Along with exome sequencing on 103 primary retinoblastoma tumor samples, the researchers performed whole-genome sequencing on four retinoblastoma tumors. They also profiled gene expression with the help of RNA sequencing on 20 samples and five single-cell RNA-seq experiments.
Their results suggested that the characteristic RB1 inactivation in retinoblastoma frees the estrogen-related receptor gamma (ESRRG) from its usual regulation by RB1, apparently boosting ESRRG expression, particularly under the oxygen-depleted, hypoxic conditions found in Rb tumor cells.
"We found that the estrogen-related receptor (ESR) gamma (ESRRG) is an essential mediator of hypoxic adaptation and cell survival in Rb that is constitutively activated by RB1 loss and is subsequently affected by recurrent genomic aberrations in Rb," the authors reported. "These findings suggest a selective pressure to increase ESRRG activity during Rb progression and offer a potential target for therapy."
Along with RB1 mutations, which turned up in 94 percent of the samples profiled, the team tracked down recurrent mutations in genes such as BCOR, FCGBP, NSD1, BRCA2, and PI4KA, as well as recurrent gains or losses affecting chromosomes 1, 6, 16, and other chromosomes.
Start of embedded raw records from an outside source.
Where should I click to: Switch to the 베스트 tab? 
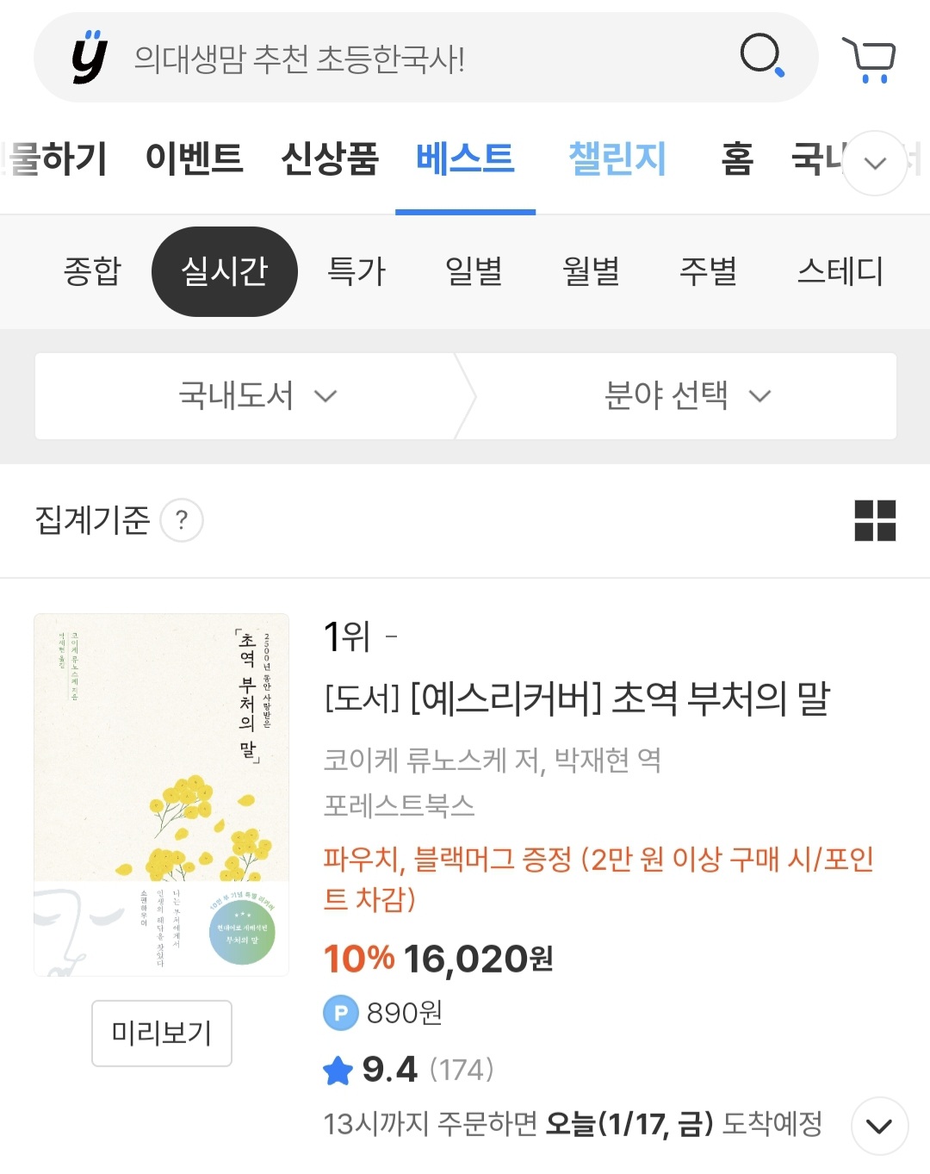click(x=465, y=159)
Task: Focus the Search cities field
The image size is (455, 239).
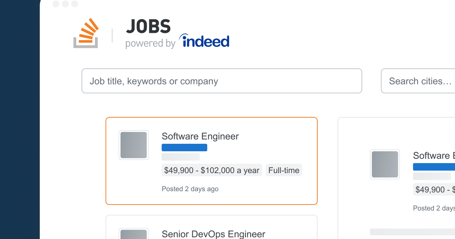Action: [x=419, y=81]
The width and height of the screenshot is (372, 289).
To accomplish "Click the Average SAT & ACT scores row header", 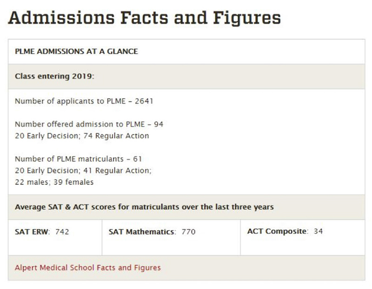I will [x=144, y=207].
"Strikingly," the investigators noted, "most of the proteins encoded by recurrently mutated genes participate in an estrogen receptor/ESRR (ESR/ESRR) protein interaction network involved in development, neurogenesis, metabolism, hypoxia, and cell cycle regulation."
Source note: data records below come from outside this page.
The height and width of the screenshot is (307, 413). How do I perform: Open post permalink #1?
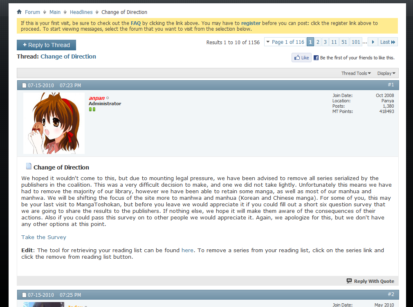tap(391, 85)
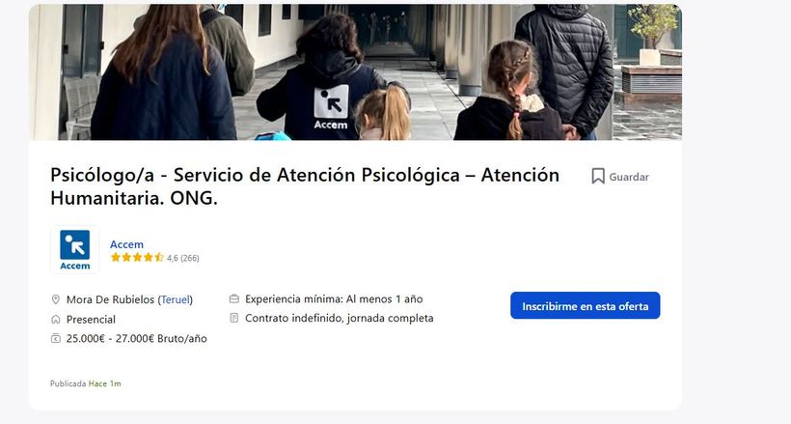Click the job title heading
The image size is (791, 424).
[x=305, y=186]
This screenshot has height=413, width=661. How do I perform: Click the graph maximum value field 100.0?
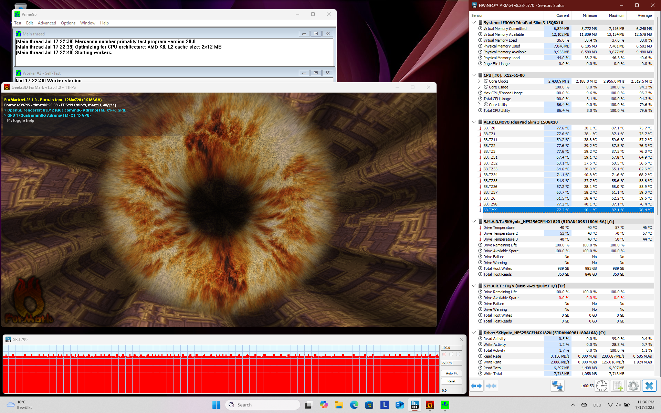click(x=451, y=348)
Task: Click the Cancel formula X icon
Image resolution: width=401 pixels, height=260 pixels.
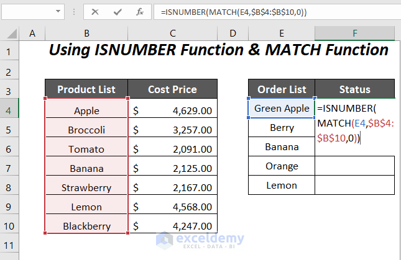Action: click(95, 11)
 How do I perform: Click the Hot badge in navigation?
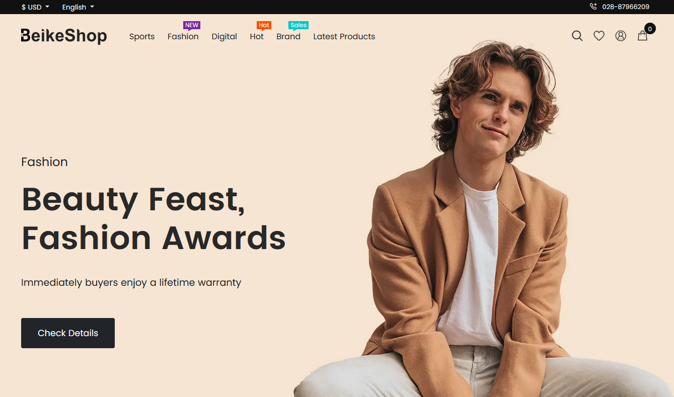click(x=264, y=25)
The team focused its further analyses on ESRRG, based on results from its transcriptome and single-cell RNA-seq experiments, as well as results from chromosomal analyses that pointed to recurrent gains or rearrangements involving the chromosome 1 region containing the ESRRG gene.
From there, the investigators relied on approaches such as ESRRG-targeted chromatin immunoprecipitation (ChIP) sequencing, ChIP-quantitative PCR, interaction network analyses, co-immunoprecipitation experiments, and reporter assays to better understand the gene's regulation and potential role in Rb. Among other clues, their results highlighted interactions between ESRRG and RB1, which appeared to inhibit ESRRG activity.
In the absence of RB1, the team saw a significant uptick in ESRRG expression and enhanced hypoxia response in human cell line experiments, while cell death and hypoxia susceptibility occurred after short hairpin RNA-based ESRRG knockdown or ESRRG targeting with an agonist called GSK5182.
"Together, these findings suggest that RB1 dampens the hypoxia-induced surge in ESRRG activity and that loss of RB1 abolishes this homeostatic mechanism, resulting in nascent Rb cells becoming increasingly dependent on ESRRG in the hypoxic tumor microenvironment," adding that "[f]urther studies are warranted to investigate the potential role for inhibiting ESRRG in the management of Rb."